Stimmungsvoll beleuchtetes Rathaus, davor eine Bühne mit Musikern und Sängern Pfaffenhofen

Joseph-Maria-Lutz-Stipendiatin 2022: Anahit Bagradjans


Die Lutz Stipendiatin am Fenster vom Flaschlturm.

Anahit Bagradjans ist die neue Joseph-Maria-Lutz-Stipendiatin der Stadt Pfaffenhofen. Mitte September hat sie ihre neue „Schreibstube“, den Flaschlturm an der Stadtmauer, bezogen. Bagradjans wird die Herbstmonate im historischen Stadtturm verbringen und dort nach dem Vorbild von Joseph Maria Lutz einen „Zwischenfall“, einen Text über Pfaffenhofen verfassen. Zum Abschluss ihres Stipendienaufenthalts wird sie dann ihren Text – voraussichtlich am 3. Dezember – dem Pfaffenhofener Publikum vorstellen.


Die Lutz Stipendiatin mit ihrem Partner im Flaschlturm.
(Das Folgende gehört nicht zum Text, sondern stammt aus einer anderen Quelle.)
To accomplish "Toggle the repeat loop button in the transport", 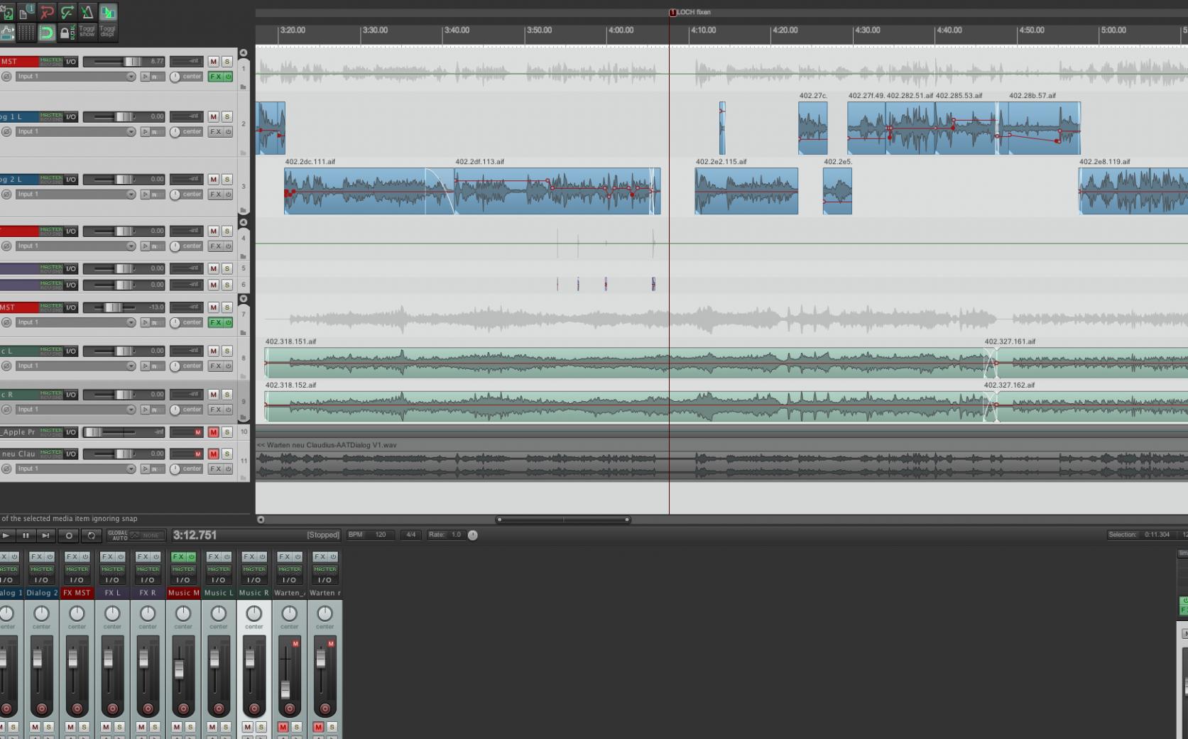I will point(91,535).
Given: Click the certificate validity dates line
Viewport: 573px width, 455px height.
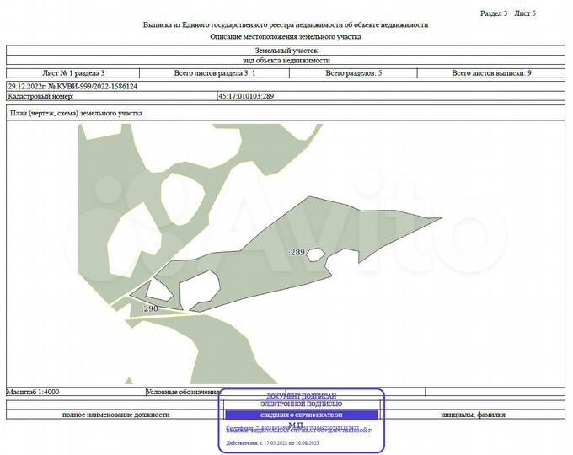Looking at the screenshot, I should pyautogui.click(x=273, y=443).
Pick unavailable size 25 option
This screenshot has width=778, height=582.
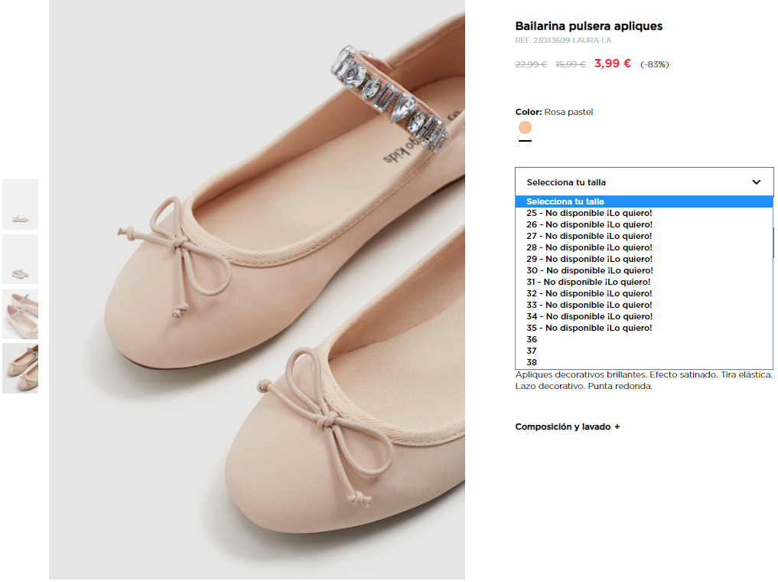(589, 213)
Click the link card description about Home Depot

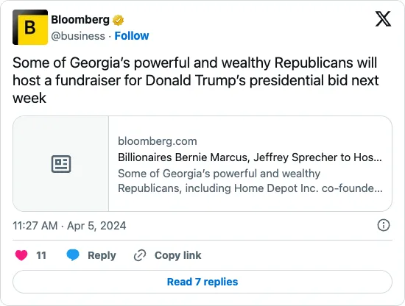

Bei ihrem Einzug in den Flaschlturm hießen Kulturreferent Reinhard Haiplik, Jury-Vorsitzender Steffen Kopetzky und Bürgermeister Thomas Herker, die Autorin herzlich willkommen.
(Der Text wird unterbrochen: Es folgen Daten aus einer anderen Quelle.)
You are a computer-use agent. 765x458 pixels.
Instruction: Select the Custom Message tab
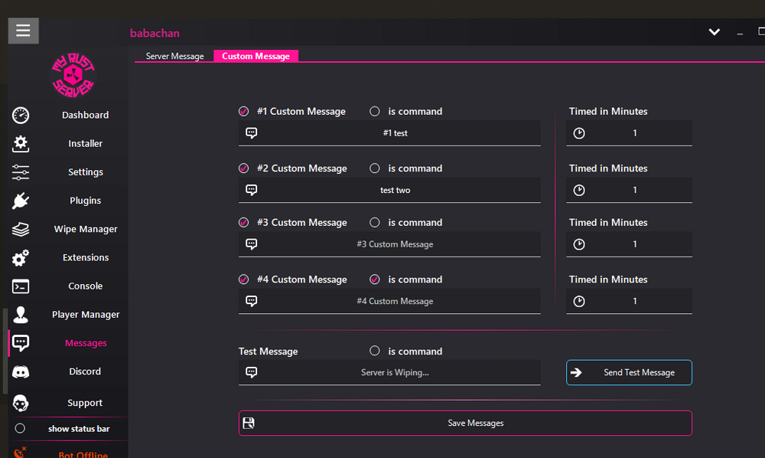[256, 57]
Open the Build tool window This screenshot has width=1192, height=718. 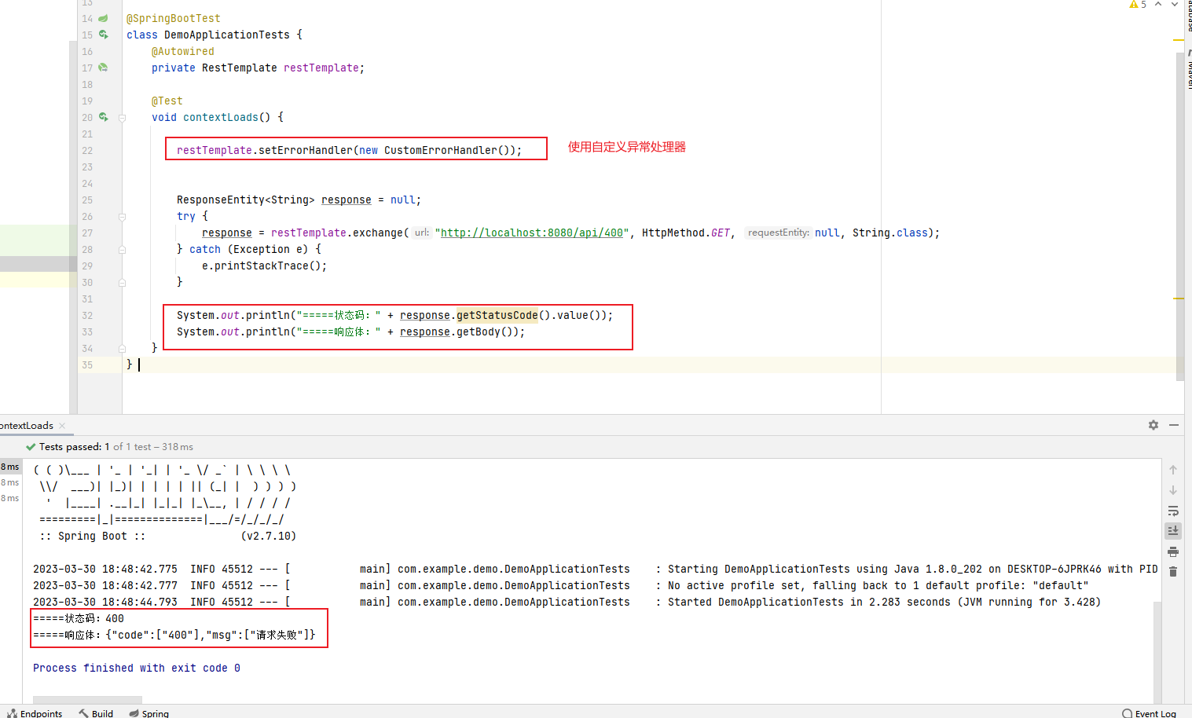click(96, 713)
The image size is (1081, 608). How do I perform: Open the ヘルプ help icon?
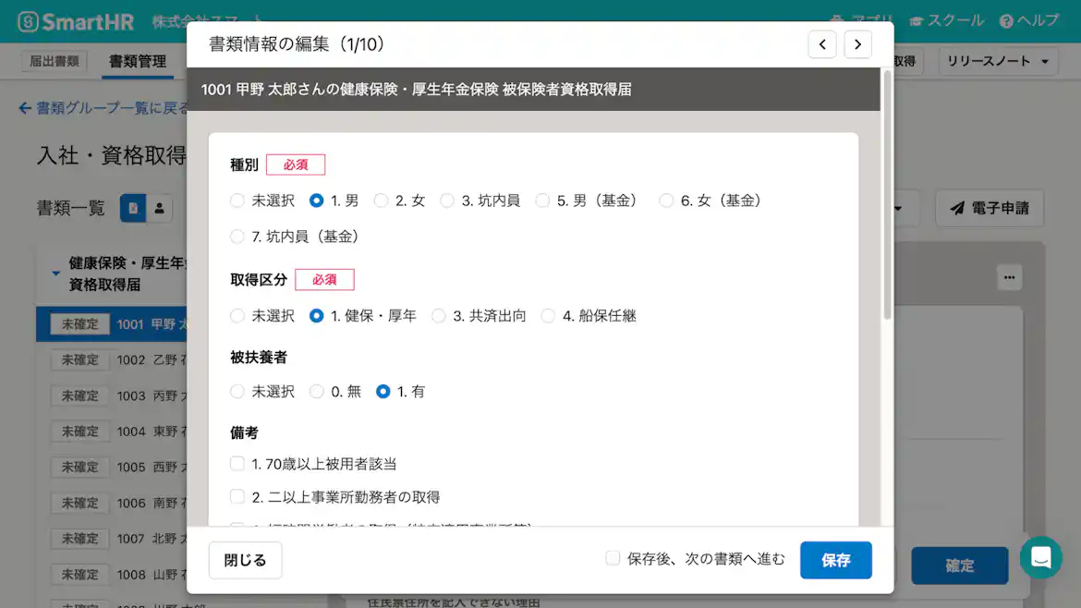tap(1006, 20)
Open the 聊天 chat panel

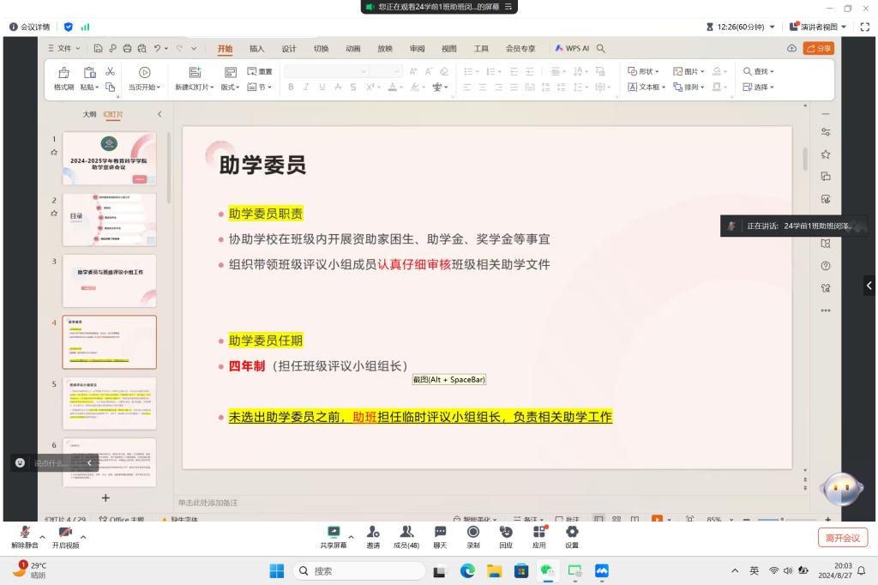click(x=440, y=535)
Die in Berlin lebende Autorin ist mit ihrem Partner, Leon Wienhold, nach Pfaffenhofen gekommen und empfindet die Stadt als „gemütlich“ und die Menschen als sehr freundlich und aufgeschlossen. „Die Innenstadt erinnert mich an Goslar mit den ganzen Fachwerkhäusern“, erzählt die Stipendiatin.

Bereits am 3. November können sich alle Interessierten von der Schreibkunst Bagradjans überzeugen: Gemeinsam mit ihrem Partner, dem Filmemacher Leon Wienhold, gestaltet sie einen Abend der Pfaffenhofener Lesebühne in Form einer szenischen Lesung.


Foto von Anahit Bagradjans bei einer Lesung mit Mikrofon
© Luca Manuel Kieser

Anahit Bagradjans, die 1995 in Krasnodar in der Russischen Föderation geboren wurde, hat in Berlin, Florenz und in Wien studiert, unter anderem Sprachkunst an der Universität für angewandte Kunst und Critical Studies an der Akademie der bildenden Künste. 2021 ist sie mit dem Hauptpreis der EXIL-Literaturpreise der Stadt Wien ausgezeichnet worden.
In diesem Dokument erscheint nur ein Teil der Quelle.